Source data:
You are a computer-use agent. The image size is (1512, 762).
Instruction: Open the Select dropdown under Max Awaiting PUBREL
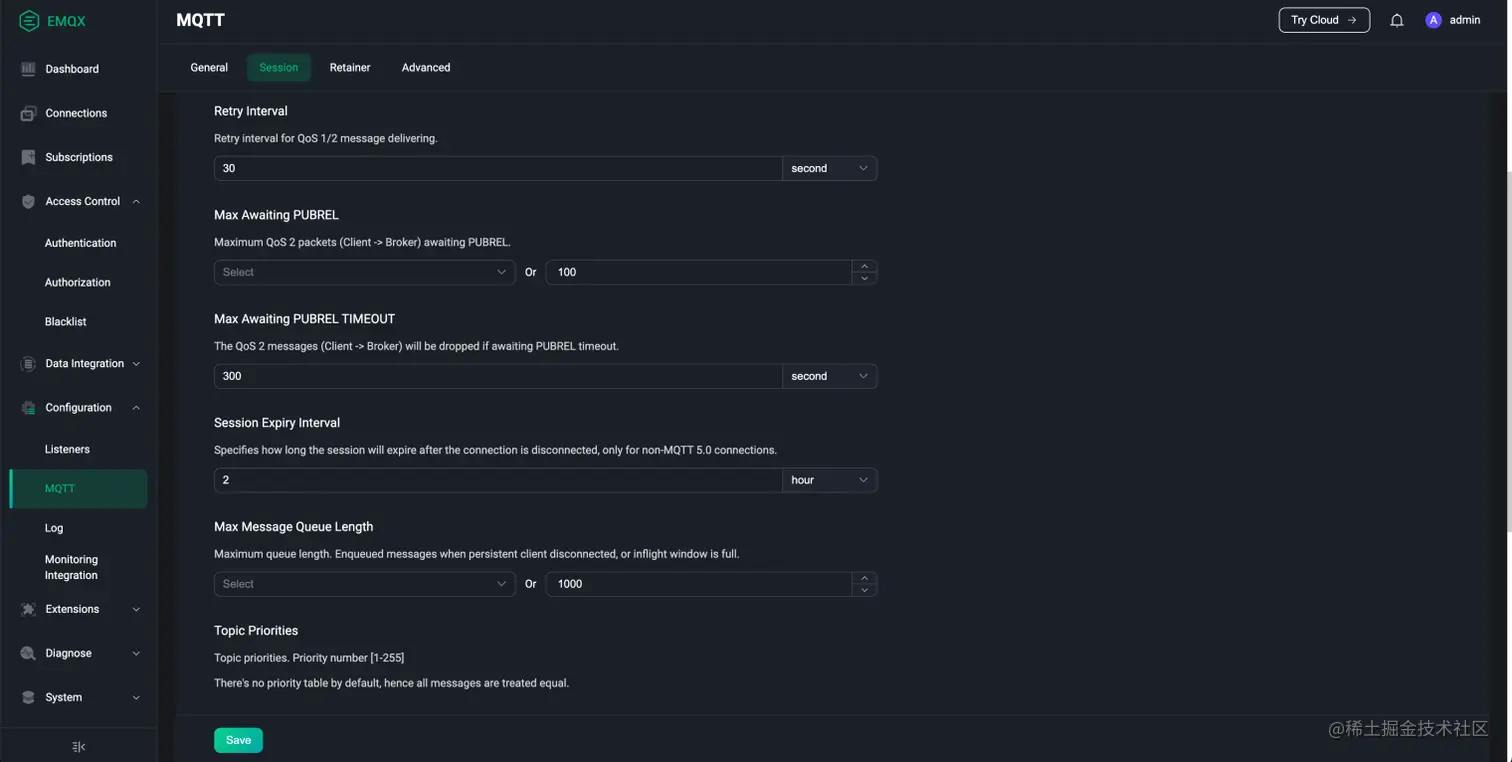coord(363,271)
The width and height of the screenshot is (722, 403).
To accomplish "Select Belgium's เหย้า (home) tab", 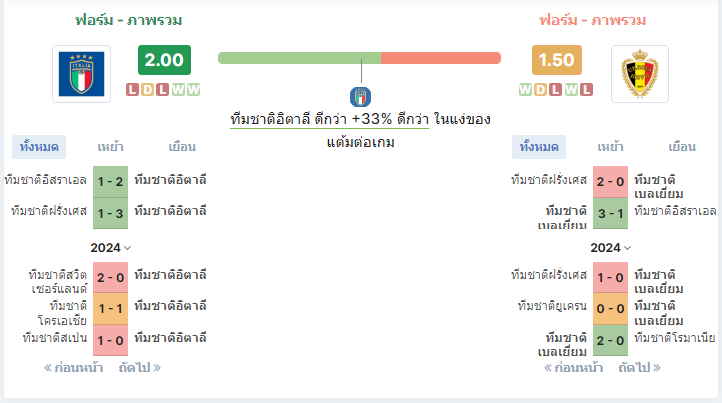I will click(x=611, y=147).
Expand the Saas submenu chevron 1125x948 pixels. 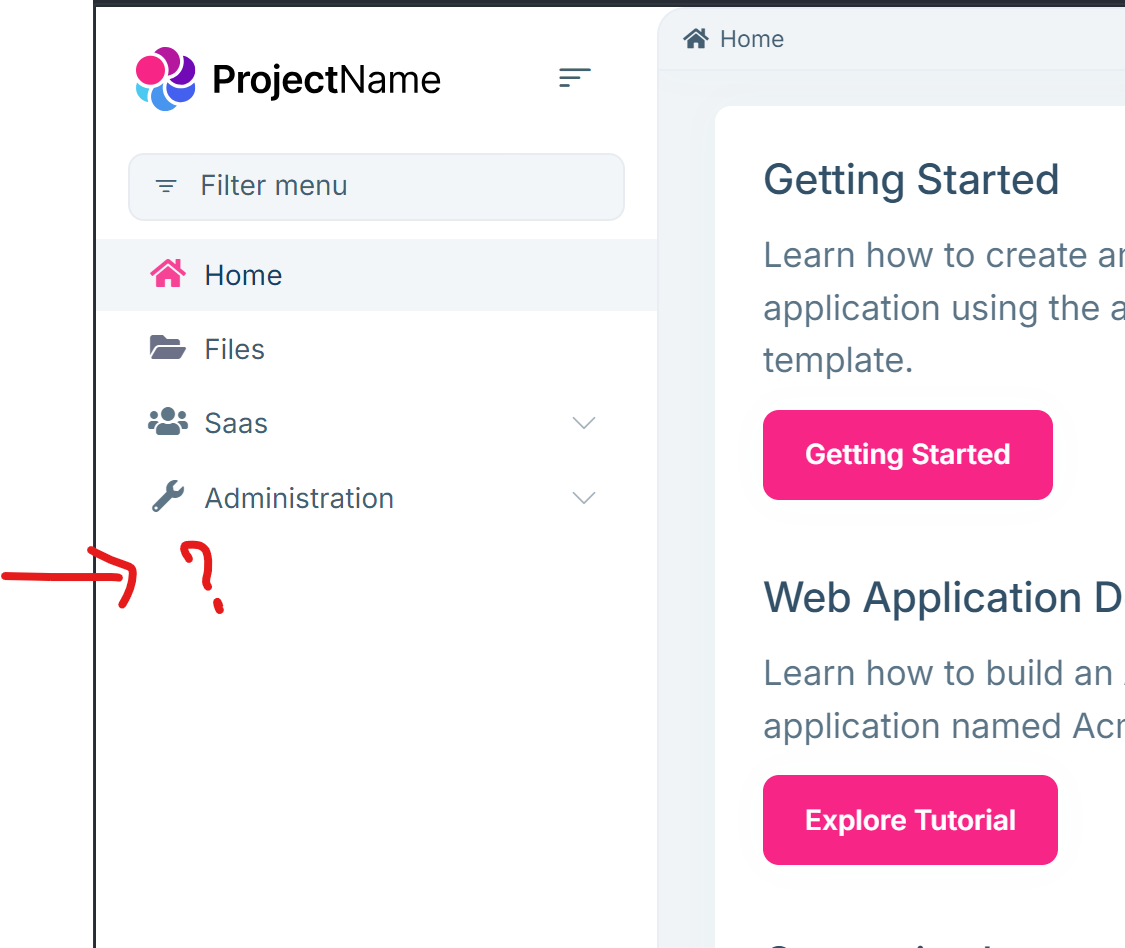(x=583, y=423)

» REQUIRED WORK: Before answering, find the line with "The width and" in the records above; then reproduce exactly each line from the first through that line, leaving out pictures.

» EXERCISE OUTPUT:
You are a computer-use agent. The image size is (1512, 762).
Instruction: Open the Select dropdown under Max Awaiting PUBREL
coord(363,271)
The width and height of the screenshot is (722, 403).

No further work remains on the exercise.